What you need to do:
Below are records that should be duplicated exactly, with no image retained.

(Collected data)

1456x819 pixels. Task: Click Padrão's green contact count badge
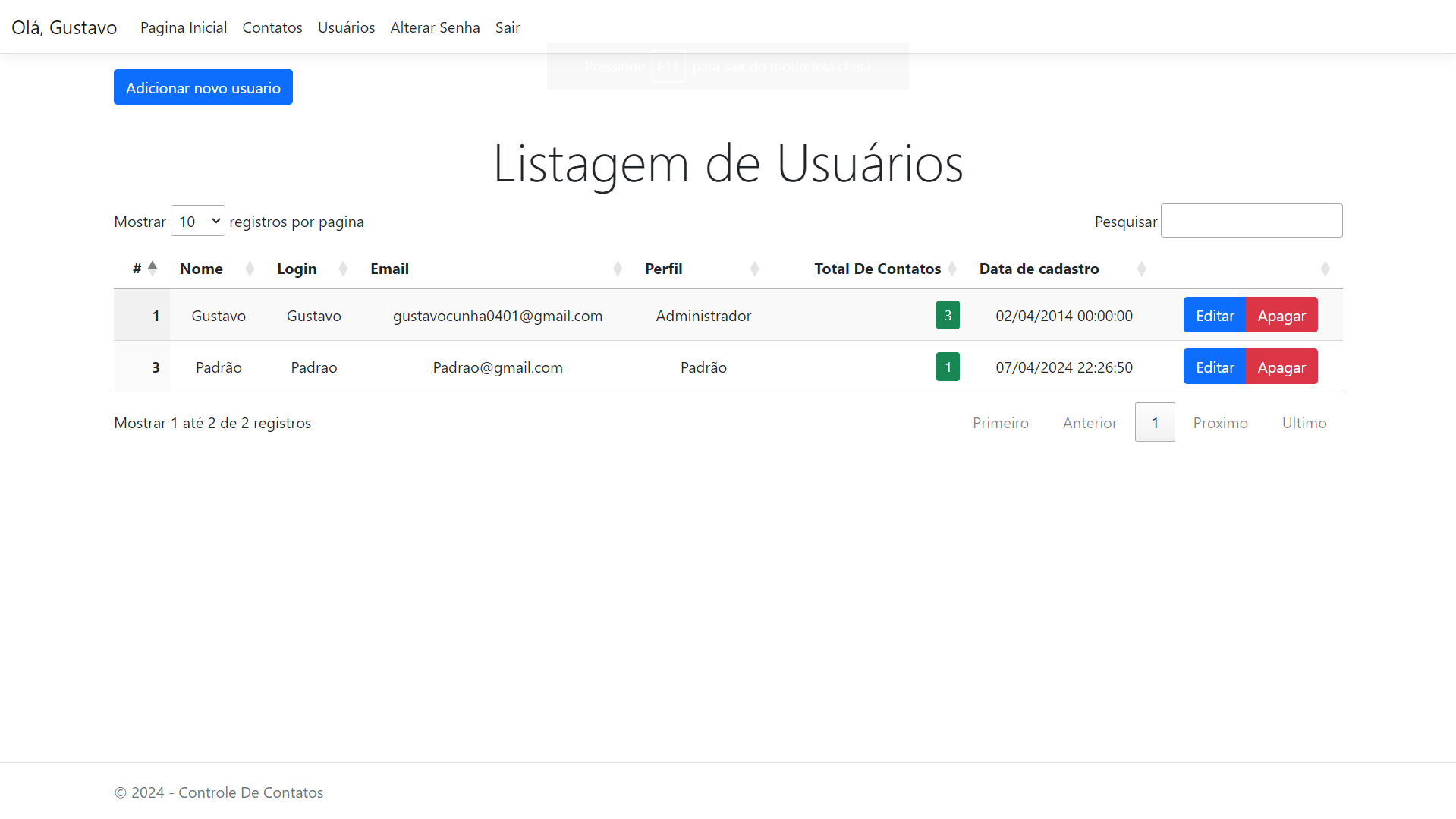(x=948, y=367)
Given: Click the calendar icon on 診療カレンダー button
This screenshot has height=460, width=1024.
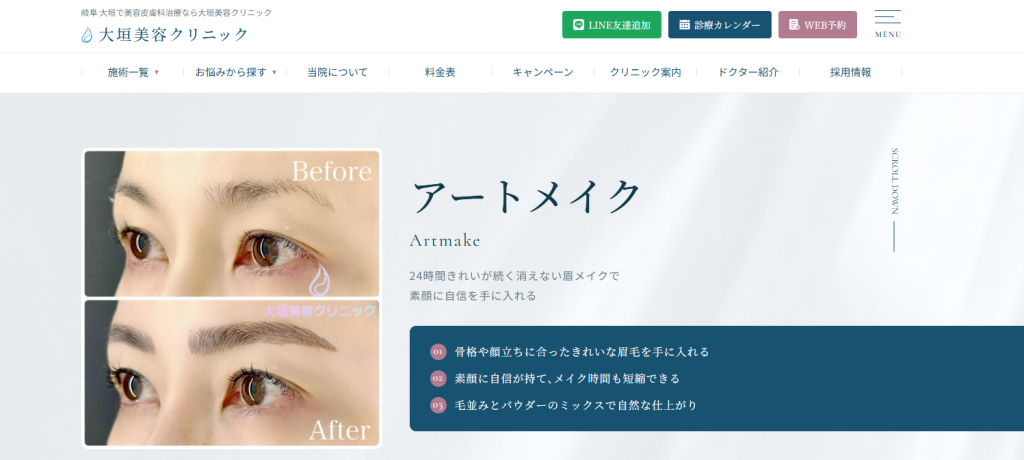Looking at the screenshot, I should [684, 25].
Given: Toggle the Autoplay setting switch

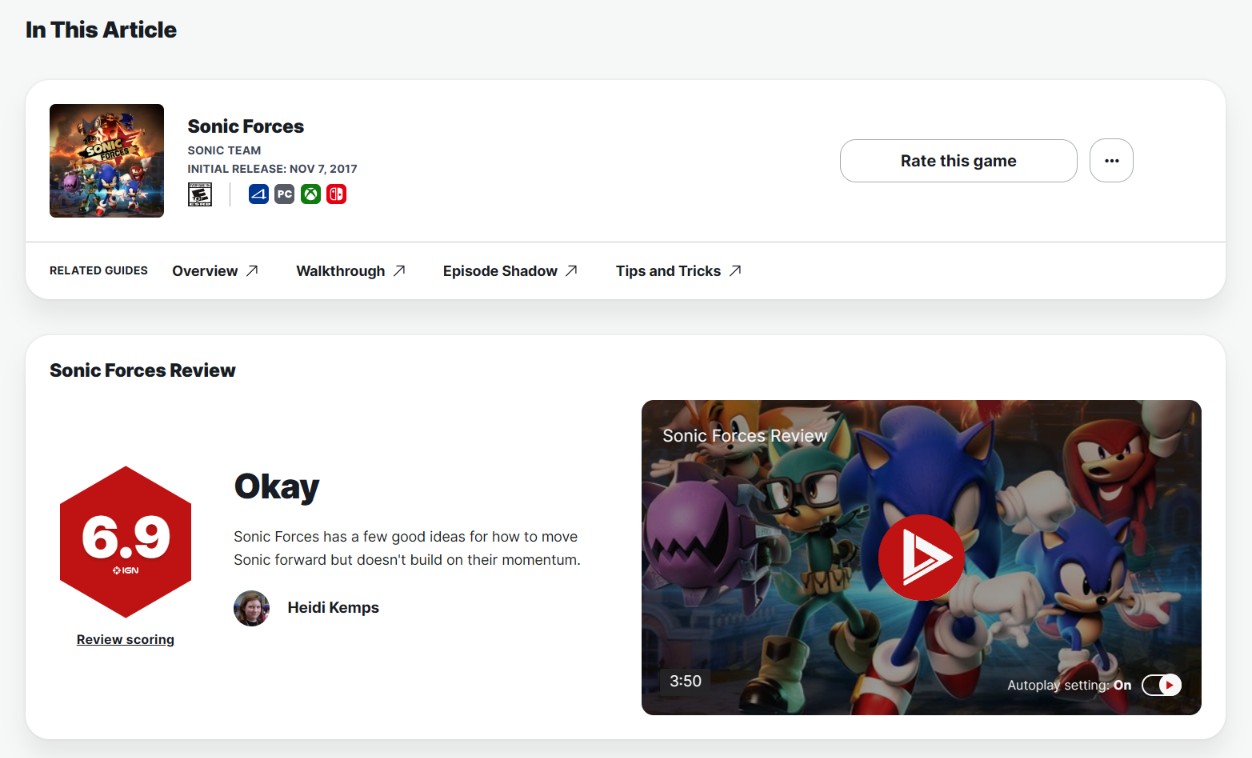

Exercise response:
1456x819 pixels. Task: Click Padrão's green contact count badge
(x=948, y=367)
Given: Click the calendar icon on 診療カレンダー button
This screenshot has height=460, width=1024.
Looking at the screenshot, I should [684, 25].
Given: Toggle the Autoplay setting switch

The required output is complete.